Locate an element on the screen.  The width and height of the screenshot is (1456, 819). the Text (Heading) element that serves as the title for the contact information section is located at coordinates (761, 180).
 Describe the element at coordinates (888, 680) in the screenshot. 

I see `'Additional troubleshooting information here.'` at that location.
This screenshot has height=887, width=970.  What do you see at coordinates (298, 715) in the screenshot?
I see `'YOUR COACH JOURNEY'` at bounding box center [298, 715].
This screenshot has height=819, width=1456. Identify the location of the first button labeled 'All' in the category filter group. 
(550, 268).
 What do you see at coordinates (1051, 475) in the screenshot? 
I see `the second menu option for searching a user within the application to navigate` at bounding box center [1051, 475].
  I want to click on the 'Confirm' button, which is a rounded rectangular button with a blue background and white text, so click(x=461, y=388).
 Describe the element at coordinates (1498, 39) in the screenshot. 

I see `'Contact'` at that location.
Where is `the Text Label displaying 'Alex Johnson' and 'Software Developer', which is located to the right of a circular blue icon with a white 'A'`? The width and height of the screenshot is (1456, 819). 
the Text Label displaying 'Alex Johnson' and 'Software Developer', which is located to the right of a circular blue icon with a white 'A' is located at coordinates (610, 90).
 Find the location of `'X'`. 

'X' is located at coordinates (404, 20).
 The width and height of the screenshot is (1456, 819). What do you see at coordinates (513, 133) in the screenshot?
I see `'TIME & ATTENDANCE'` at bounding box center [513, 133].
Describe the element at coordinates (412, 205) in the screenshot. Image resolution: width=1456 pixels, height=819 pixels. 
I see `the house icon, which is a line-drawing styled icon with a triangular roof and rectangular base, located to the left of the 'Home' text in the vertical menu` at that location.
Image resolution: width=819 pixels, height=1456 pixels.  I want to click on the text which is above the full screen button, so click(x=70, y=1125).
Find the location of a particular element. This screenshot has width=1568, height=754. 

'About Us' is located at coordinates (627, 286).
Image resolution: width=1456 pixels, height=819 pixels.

What you will do =>
Can you repeat the data exactly, everything from the line containing "Describe the element at coordinates (412, 205)" down to the end of the data?

Response to the task =>
Describe the element at coordinates (412, 205) in the screenshot. Image resolution: width=1456 pixels, height=819 pixels. 
I see `the house icon, which is a line-drawing styled icon with a triangular roof and rectangular base, located to the left of the 'Home' text in the vertical menu` at that location.
Image resolution: width=819 pixels, height=1456 pixels.  I want to click on the text which is above the full screen button, so click(x=70, y=1125).
Find the location of a particular element. This screenshot has width=1568, height=754. 

'About Us' is located at coordinates (627, 286).
Image resolution: width=1456 pixels, height=819 pixels.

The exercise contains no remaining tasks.